Daemones Maledictio * aktualisiert



3

Sie starrten sich an. Schätzend sich mit bewegungslosen Mienen ab. „Und?", Caennas rechte Augenbraue schoss auffordernd in die Höhe, „Wie sieht deine Erklärung hierfür aus?" Sie machte eine weitläufige Bewegung mit dem Arm, verharrte kurz bei der halb verkohlten Leiche des Mädchens und beim Werwolf. Ihr Gesicht blieb bewegungslos, außer das Zucken ihrer Augenbrauen, die sich abwechselnd überrascht und zornig hoben und senkten. Alainn biss sich auf die Lippe. Einzelne Hautfetzen standen bereits von ihrer Angewohnheit ab und bildeten wunde Stellen. Ihr Blick streifte durch die Gasse, dann zuckte sie mit den Schultern und sah ihre Mutter fest an.

" Schlechtes Timing?"

Tiefe Zornesfalten bildeten sich auf Caennas Stirn. Ein deutliches Zeichen, dass mit ihrer Mutter jetzt nicht zu spaßen war. „Findest du das lustig, Alainn?", scharf schnitt ihre Stimme durch die Nacht. „Keine Ahnung,Mom, ist es denn lustig?", trotzig verschränkte Alainn die Arme vor der Brust und zupfte mit ihren Zähnen einen Hautfetzen von ihrer Lippe.

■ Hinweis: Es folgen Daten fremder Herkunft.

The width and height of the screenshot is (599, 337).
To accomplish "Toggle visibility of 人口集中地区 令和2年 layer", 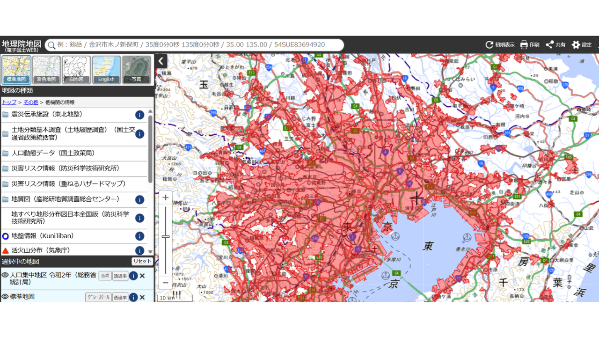I will 5,275.
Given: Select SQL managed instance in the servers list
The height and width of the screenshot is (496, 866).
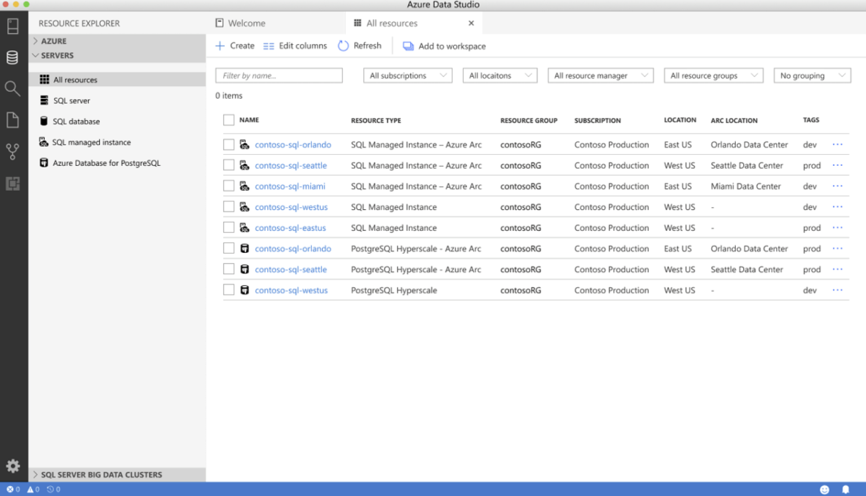Looking at the screenshot, I should coord(91,142).
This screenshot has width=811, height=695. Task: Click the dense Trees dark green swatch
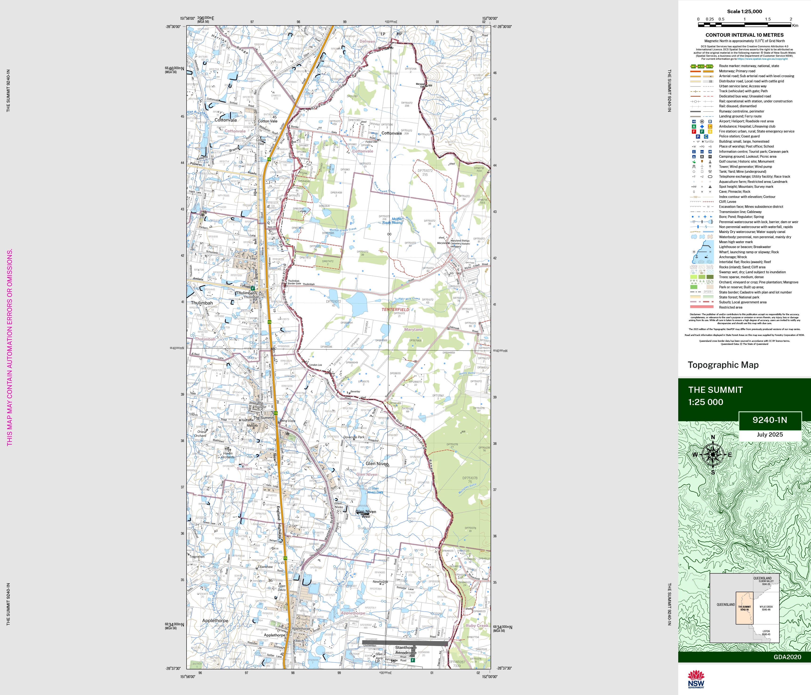coord(710,277)
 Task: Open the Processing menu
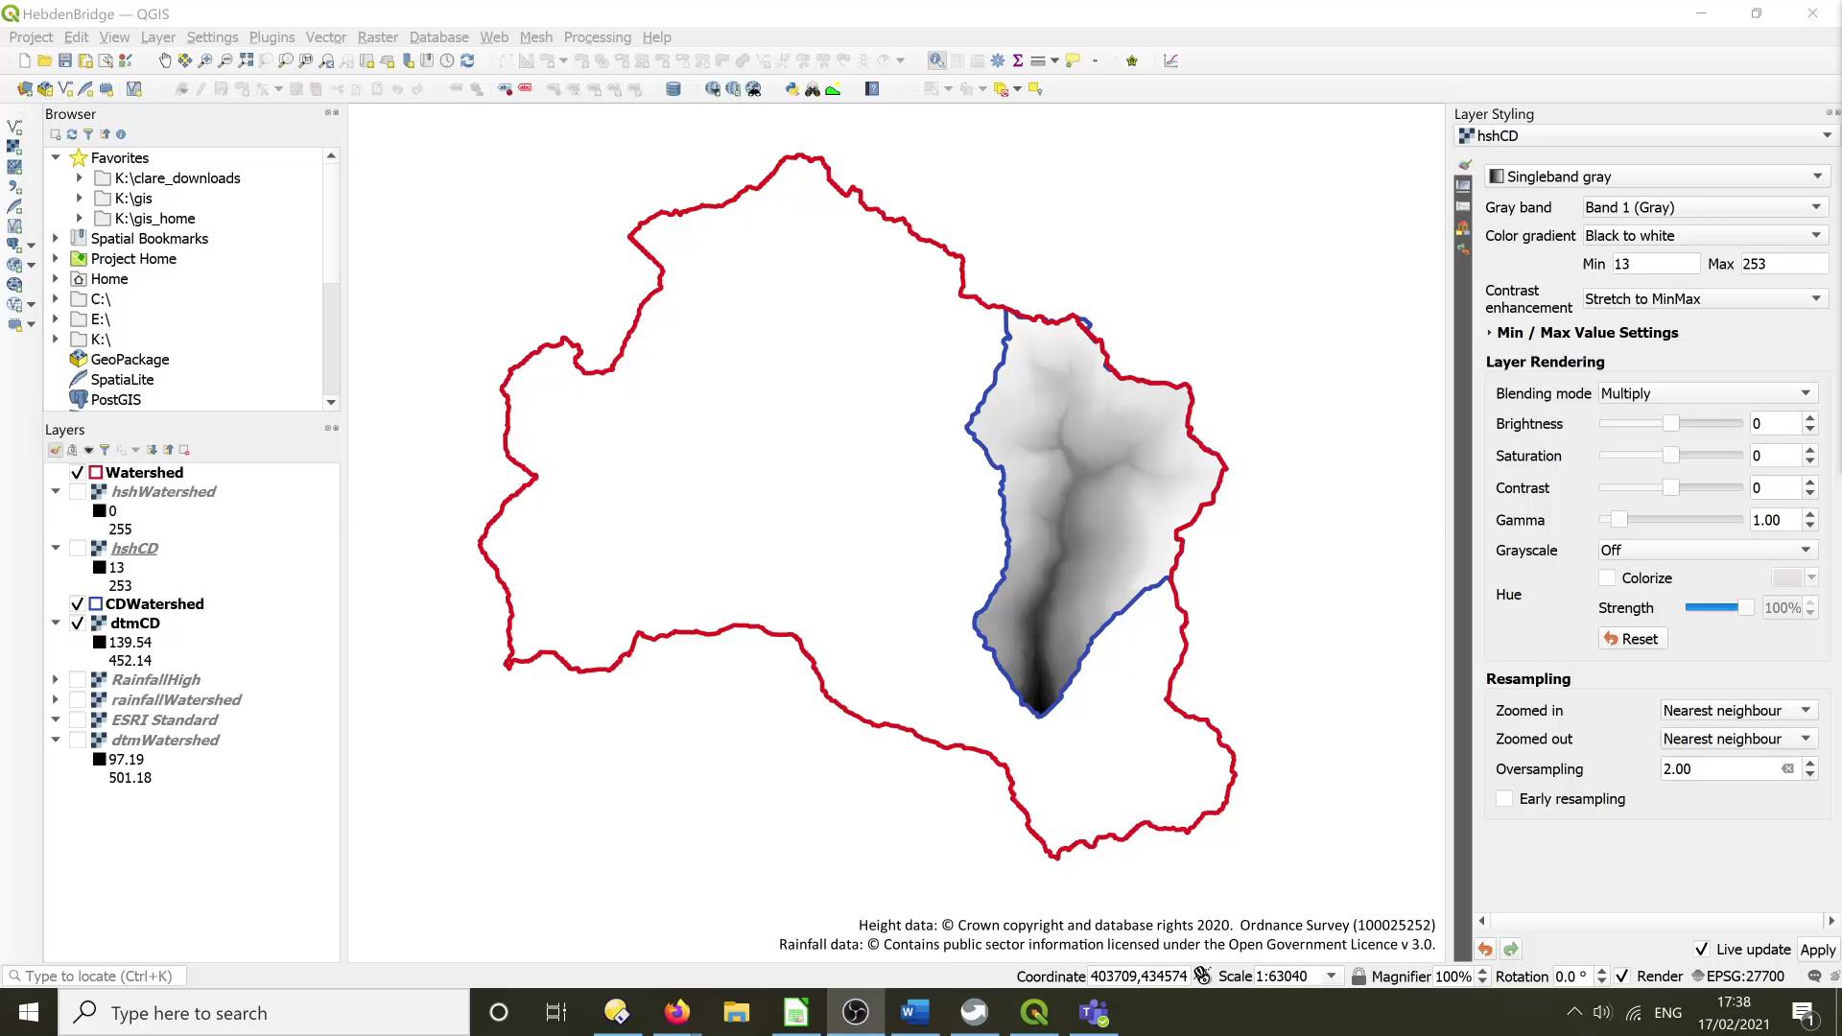(x=597, y=36)
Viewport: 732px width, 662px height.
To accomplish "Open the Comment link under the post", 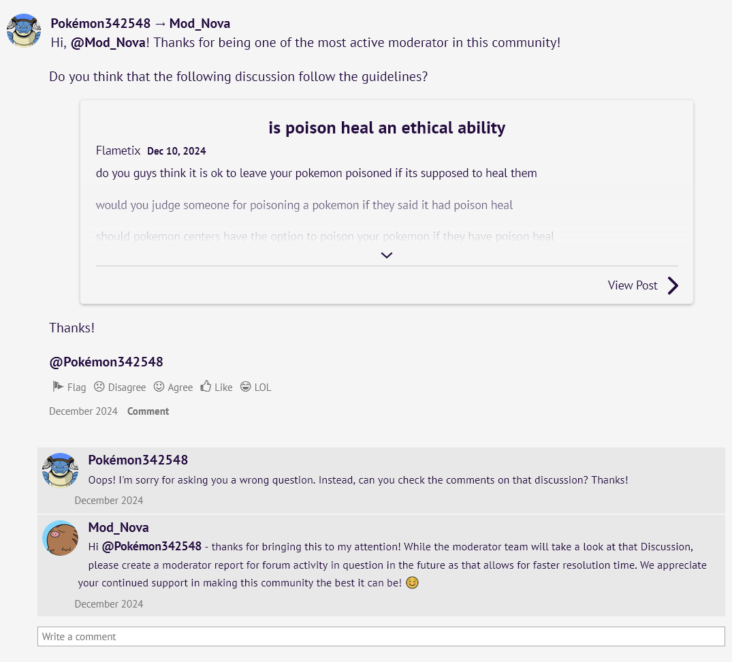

Die Stelle fing an zu bluten. Sie sog die Lippe ein und lutschte an der Wunde. Caennas Gesicht glich einem Hurrikan, der alles mitreißen würde, was nicht niet und nagelfest war. Ihre Lippen hatten die Farbe von Kreide, so fest presste sie sie aufeinander. „Was machst du hier eigentlich, Mom?" Auffordernd sah das Mädchen ihr älteres Spiegelbild an. „Ich habe nach dir gesucht!", presste dieses heraus. Wütendes Schnauben von beiden Parteien hallte durch die Gasse. „Suchen... so nennt man heutzutage also zwanghaftes Kontrollverhalten. Sehr interessant. Stalking ist dann für dich bestimmt auch nur einfaches beobachten?"

„Es ist drei Uhr, Alainn und wir hatten eins gesagt",Alainn lachte. Sie schüttelte ungläubig den Kopf und betrachtete ihre Mutter mit versteinerter Miene:" WIR haben das gesagt? Ich erinnere mich immer nur daran, wie DU redest und ICH zuhöre!", inzwischen schrie Alainn. Wut loderte in ihrem Inneren, wütete in ihren Eingeweiden und verursachte ein unstillbares Verlangen auf etwas einzuschlagen. „Ich bin deine Mutter! Ich stelle die Regeln auf. Und das hier...", Caenna zeigte auf die Gasse, verharrte an den Leichen und starrte sie mit einem Ausdruck tiefster Wut an, dass Alainn für einen Moment, das Gefühl hatte, dass ihre Mutter ebenfalls gerne auf etwas eingeschlagen hätte. Und wenn es nur so etwas banales wie ein Kopfkissen gewesen wäre.

„... habe ich dir verboten, Alainn! Das alles hier, ich habe es dir verboten. Ich habe dir verboten zu jagen! Ich habe es dir verboten!", Caenna schrie nun auch. Immer wieder wiederholte sie ihre Worte, als ob sie etwas an dieser Szenerie ändern konnten.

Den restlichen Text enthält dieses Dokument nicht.